─── Source text

We're now ready to build our first neural network model. We'll begin with the easiest model imaginable given the data. A network where eeach one of the 784 pixels in the input data is connected to each of the 10 output classes. This network essentially just has a single layer (it is both the first and last layer), and is essentially just a matrix 784x10 matrix, which multiplies the 784 pixel input vector to produve a 10 dimensional output. This is not deep yet, but we'll get to adding more layers later.

Step 1:Define the Model

In this case there is one set of input going forward to a single set of outputs with no feedback. This is called a sequential model. We can thus create the "shell" for such a model by declaring:


In [10]:
model = Sequential()

The variable model will contain all the information on the model, and as we add layers and perform calculations, it will all be stored insidle this variable.

Step II: Adding a (input) layer

In general adding a layer to a mode is achieved by the model.add(layer_definition) command. Where the layer_definition is specific to the kind of layer we want to add.

Layers are defined by 4 traits:

  1. The layer type: Each layer type will have its own function in keras like Dense for a fully-connected layer, conv2d of a 2D convolutional layer and so on.
  2. The output size: This is the number of outputs emerging after the layer, and is specified as the first argument to the layer function.
    • In our case the output size is num_classes=10
  3. The input size: This is the number of inputs coming in to the function.
    • In general, except for the input layer, keras is smart enough to figure out the input size based on the preceding layers
    • We need to explicitly specify the size of the input layer as an input_shape= parameter.
  4. Activation: This is the non-linear function used to transform the integrated inputs into the output. E.g. 'relu is the rectified-linear-unit transform. For a layer connecting to the output, we want to enforce a binary-ish response, and hence the last-layer will often contain a softmax activation.

Note: in our super-simple first case, the first layer is essentially the last layer. which why we end up providing both the input_shape= and using softmax. This will not be the case for deeper networks.

──────
─── Dataset content

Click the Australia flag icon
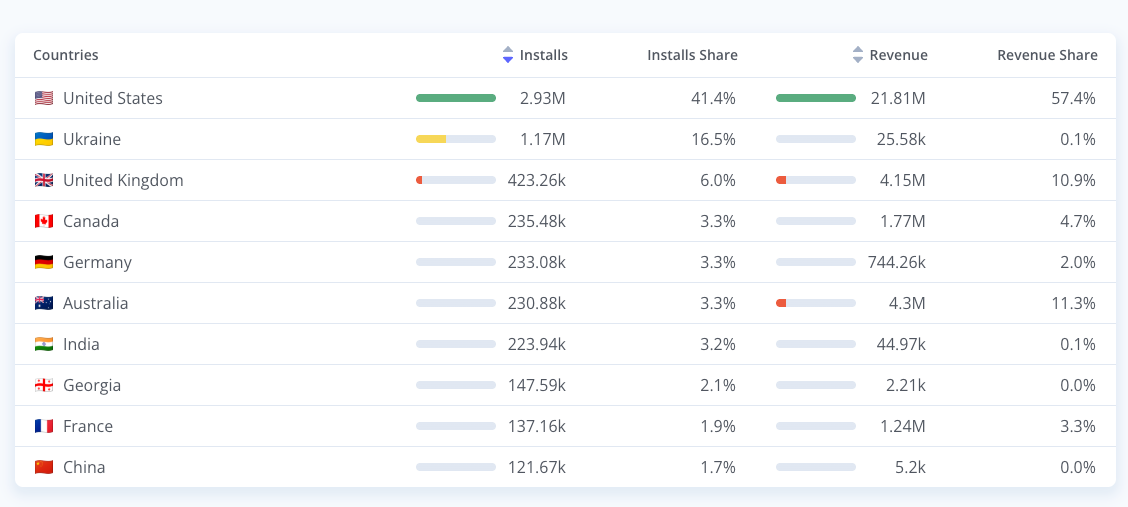Image resolution: width=1128 pixels, height=507 pixels. (x=44, y=303)
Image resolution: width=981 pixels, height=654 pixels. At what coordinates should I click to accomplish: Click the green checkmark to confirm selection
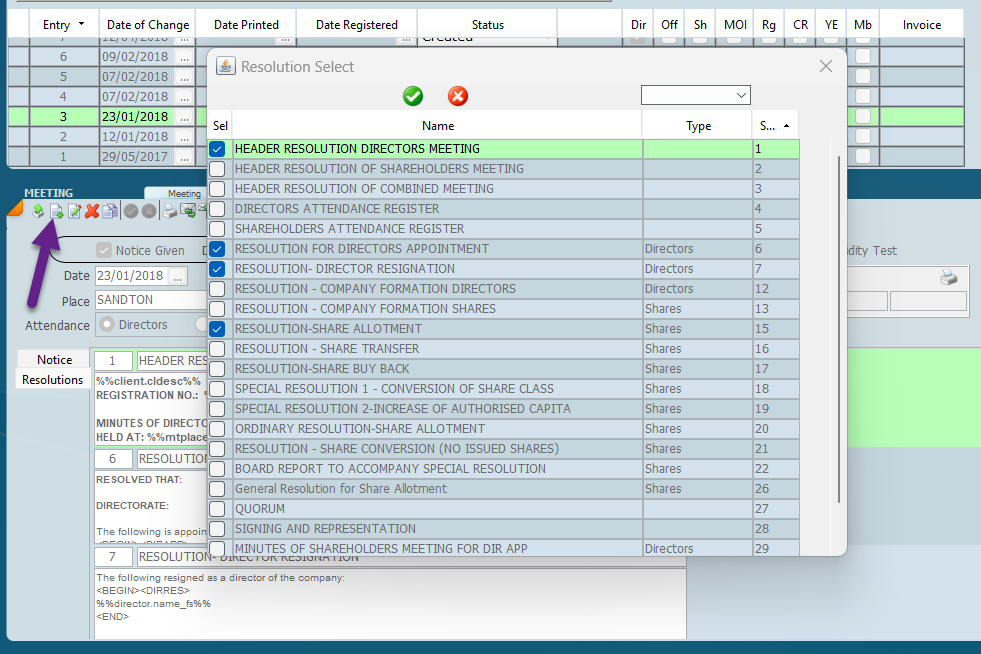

──────

What to work on:
• A. Please list the four traits that, according to the Keras tutorial, define a layer.
• B. Summarize the Keras tutorial in two sentences.

Answers to the problems:
• A.
The layer type
The output size
The input size
The activation

• B. The first model is a single-layer network that connects each of the 784 input pixels to each of the 10 output classes, and it starts from a sequential model shell created with model = Sequential(). Layers are added with model.add(layer_definition) and are defined by their type, output size, input size, and activation; because this first layer is also the last, it needs both an input_shape= parameter and a softmax activation.